[Tutor] Backwards message program
Steven D'Aprano
steve at pearwood.info
Tue Feb 7 11:41:52 CET 2012
myles broomes wrote:
> Im trying to code a program where the user enters a message and it is returned backwards. Here is my code so far:
>
>
> message = input("Enter your message: ")
>
> backw = ""
> counter = len(message)
> while message != 0:
> backw += message[counter-1]
> counter -= 1
> print(backw)
> input("\nPress enter to exit...")
When you want to do something with each item in a sequence, such as each
character in a string, you can do it directly:
for char in message:
print(char)
prints the characters one at a time.
Python has a built-in command to reverse strings. Actually, two ways: the hard
way, and the easy way. The hard way is to pull the string apart into
characters, reverse them, then assemble them back again into a string:
chars = reversed(message) # Gives the characters of message in reverse order.

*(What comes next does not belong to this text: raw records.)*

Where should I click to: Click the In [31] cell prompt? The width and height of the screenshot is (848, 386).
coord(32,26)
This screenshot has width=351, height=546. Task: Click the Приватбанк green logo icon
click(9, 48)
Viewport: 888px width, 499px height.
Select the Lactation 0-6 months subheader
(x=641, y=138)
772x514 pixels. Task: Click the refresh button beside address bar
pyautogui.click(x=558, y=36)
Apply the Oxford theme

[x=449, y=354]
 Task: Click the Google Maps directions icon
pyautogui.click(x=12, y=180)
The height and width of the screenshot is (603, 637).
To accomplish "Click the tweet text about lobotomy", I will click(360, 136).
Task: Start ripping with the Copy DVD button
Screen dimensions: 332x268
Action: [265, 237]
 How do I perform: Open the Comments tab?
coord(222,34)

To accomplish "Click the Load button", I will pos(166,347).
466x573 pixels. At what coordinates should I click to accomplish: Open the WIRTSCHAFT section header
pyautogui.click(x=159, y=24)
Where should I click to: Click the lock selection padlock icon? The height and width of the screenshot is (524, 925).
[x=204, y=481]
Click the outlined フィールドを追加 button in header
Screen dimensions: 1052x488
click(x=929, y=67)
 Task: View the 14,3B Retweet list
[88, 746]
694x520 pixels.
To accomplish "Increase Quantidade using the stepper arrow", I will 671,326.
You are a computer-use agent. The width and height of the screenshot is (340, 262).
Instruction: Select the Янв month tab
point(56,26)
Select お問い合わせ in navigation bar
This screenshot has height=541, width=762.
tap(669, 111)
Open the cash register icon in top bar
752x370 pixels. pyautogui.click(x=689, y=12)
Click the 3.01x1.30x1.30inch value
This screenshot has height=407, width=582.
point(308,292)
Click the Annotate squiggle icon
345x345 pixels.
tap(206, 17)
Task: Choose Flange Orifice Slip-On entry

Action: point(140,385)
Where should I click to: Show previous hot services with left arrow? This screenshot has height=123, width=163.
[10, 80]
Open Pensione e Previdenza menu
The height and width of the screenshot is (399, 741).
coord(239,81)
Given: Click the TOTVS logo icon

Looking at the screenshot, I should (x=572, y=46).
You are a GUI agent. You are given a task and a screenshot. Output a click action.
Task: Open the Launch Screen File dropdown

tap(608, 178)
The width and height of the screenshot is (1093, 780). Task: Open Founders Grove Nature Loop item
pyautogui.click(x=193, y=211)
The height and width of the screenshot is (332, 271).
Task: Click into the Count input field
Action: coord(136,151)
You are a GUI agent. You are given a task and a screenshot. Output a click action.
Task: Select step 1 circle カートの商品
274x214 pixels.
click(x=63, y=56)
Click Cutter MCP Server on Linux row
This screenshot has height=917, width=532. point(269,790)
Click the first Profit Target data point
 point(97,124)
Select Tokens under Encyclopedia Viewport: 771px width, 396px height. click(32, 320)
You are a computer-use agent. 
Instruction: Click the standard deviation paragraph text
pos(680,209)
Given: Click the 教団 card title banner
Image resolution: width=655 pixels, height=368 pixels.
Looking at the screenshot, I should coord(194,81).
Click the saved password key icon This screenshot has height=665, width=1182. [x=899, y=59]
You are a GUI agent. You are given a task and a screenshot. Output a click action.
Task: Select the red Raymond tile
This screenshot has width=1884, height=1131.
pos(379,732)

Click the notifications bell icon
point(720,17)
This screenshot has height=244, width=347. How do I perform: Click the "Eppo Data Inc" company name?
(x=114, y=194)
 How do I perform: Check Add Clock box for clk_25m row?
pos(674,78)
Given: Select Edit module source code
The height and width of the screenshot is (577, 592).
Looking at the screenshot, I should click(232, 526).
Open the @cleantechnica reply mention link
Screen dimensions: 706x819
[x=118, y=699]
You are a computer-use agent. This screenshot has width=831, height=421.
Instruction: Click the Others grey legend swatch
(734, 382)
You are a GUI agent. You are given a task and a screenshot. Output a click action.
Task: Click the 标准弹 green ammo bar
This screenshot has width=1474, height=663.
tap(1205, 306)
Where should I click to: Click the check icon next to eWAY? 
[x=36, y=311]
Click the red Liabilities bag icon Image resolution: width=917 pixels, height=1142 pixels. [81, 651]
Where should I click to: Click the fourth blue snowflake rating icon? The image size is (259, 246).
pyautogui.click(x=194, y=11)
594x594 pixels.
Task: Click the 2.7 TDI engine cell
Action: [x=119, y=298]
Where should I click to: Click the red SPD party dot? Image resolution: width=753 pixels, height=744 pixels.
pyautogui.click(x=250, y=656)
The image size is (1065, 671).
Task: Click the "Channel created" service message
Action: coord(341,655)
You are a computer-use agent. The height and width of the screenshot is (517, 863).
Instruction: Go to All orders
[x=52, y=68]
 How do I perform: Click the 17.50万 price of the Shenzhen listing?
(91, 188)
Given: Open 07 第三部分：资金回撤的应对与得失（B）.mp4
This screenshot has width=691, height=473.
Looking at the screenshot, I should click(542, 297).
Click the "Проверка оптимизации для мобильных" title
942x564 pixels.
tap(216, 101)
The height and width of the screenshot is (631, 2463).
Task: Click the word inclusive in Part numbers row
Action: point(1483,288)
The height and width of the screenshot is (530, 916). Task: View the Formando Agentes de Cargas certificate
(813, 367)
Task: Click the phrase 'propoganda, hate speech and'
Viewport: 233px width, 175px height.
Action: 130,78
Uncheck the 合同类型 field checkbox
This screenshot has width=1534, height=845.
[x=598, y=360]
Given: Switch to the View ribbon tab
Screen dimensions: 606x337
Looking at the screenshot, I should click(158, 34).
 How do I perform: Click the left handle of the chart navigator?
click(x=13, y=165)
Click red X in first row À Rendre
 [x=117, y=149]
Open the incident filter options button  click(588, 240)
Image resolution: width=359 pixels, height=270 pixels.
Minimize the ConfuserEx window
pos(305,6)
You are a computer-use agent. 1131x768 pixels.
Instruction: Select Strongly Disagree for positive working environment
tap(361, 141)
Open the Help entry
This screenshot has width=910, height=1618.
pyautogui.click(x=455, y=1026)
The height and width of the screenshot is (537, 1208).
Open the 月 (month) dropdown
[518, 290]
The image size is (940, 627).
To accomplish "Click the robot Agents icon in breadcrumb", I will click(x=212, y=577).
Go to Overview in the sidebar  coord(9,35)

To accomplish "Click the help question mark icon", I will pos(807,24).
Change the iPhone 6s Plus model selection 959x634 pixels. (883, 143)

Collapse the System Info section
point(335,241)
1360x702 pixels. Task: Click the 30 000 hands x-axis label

new_message = ''.join(chars)
Or written in one line:
new_message = ''.join(reversed(message))
Not very hard at all, is it? And that's the hard way! Here's the easy way:
using string slicing.
new_message = message[::-1]
I know that's not exactly readable, but slicing is a very powerful tool in
Python and once you learn it, you'll never go back. Slices take one, two or
three integer arguments. Experiment with these and see if you can understand
what slicing does and what the three numbers represent:
message = "NOBODY expects the Spanish Inquisition!"
message[0]
message[1]
message[39]
message[38]
message[-1]
message[-2]
message[0:6]
message[:6]
message[19:38]
message[19:-1]
message [19:-2]
message[::3]
message[:30:3]
message[5:30:3]
Hint: the two and three argument form of slices is similar to the two and
three argument form of the range() function.
Python gives you many rich and powerful tools, there's no need to mess about
with while loops and indexes into a string and nonsense like that if you don't
need to. As the old saying goes, why bark yourself if you have a dog?